┏━━
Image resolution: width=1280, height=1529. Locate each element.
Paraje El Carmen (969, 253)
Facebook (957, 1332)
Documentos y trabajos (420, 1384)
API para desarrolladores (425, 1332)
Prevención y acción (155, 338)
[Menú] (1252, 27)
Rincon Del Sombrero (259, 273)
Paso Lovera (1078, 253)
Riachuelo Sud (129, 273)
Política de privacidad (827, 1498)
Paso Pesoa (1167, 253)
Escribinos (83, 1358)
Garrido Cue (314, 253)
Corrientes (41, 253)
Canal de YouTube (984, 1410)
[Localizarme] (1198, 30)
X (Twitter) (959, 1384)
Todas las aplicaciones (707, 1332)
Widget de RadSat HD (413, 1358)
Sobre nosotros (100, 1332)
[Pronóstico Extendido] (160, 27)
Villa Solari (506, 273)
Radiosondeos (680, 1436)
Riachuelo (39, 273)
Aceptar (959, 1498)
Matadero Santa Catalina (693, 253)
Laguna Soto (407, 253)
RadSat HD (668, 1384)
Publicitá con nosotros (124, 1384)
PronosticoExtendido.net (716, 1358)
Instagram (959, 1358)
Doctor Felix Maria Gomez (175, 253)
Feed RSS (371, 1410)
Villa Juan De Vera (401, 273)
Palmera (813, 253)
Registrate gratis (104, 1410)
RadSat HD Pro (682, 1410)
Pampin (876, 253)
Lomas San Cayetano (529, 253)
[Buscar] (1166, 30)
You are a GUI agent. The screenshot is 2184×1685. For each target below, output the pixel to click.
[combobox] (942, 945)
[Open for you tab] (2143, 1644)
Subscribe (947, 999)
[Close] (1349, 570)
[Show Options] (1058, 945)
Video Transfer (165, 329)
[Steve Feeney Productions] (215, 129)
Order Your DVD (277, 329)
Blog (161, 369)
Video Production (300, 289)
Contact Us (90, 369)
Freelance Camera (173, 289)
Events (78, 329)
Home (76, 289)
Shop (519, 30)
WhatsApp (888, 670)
┗━━
### THE TASK
All the records above need to be restated exactly, line by line.

### RESULT FOR THIS TASK
Image resolution: width=1280, height=1529. Locate each element.
Paraje El Carmen (969, 253)
Facebook (957, 1332)
Documentos y trabajos (420, 1384)
API para desarrolladores (425, 1332)
Prevención y acción (155, 338)
[Menú] (1252, 27)
Rincon Del Sombrero (259, 273)
Paso Lovera (1078, 253)
Riachuelo Sud (129, 273)
Política de privacidad (827, 1498)
Paso Pesoa (1167, 253)
Escribinos (83, 1358)
Garrido Cue (314, 253)
Corrientes (41, 253)
Canal de YouTube (984, 1410)
[Localizarme] (1198, 30)
X (Twitter) (959, 1384)
Todas las aplicaciones (707, 1332)
Widget de RadSat HD (413, 1358)
Sobre nosotros (100, 1332)
[Pronóstico Extendido] (160, 27)
Villa Solari (506, 273)
Radiosondeos (680, 1436)
Riachuelo (39, 273)
Aceptar (959, 1498)
Matadero Santa Catalina (693, 253)
Laguna Soto (407, 253)
RadSat HD (668, 1384)
Publicitá con nosotros (124, 1384)
PronosticoExtendido.net (716, 1358)
Instagram (959, 1358)
Doctor Felix Maria Gomez (175, 253)
Feed RSS (371, 1410)
Villa Juan De Vera (401, 273)
Palmera (813, 253)
Registrate gratis (104, 1410)
RadSat HD Pro (682, 1410)
Pampin (876, 253)
Lomas San Cayetano (529, 253)
[Buscar] (1166, 30)
You are a GUI agent. The screenshot is 2184×1685. For each target below, output the pixel to click.
[combobox] (942, 945)
[Open for you tab] (2143, 1644)
Subscribe (947, 999)
[Close] (1349, 570)
[Show Options] (1058, 945)
Video Transfer (165, 329)
[Steve Feeney Productions] (215, 129)
Order Your DVD (277, 329)
Blog (161, 369)
Video Production (300, 289)
Contact Us (90, 369)
Freelance Camera (173, 289)
Events (78, 329)
Home (76, 289)
Shop (519, 30)
WhatsApp (888, 670)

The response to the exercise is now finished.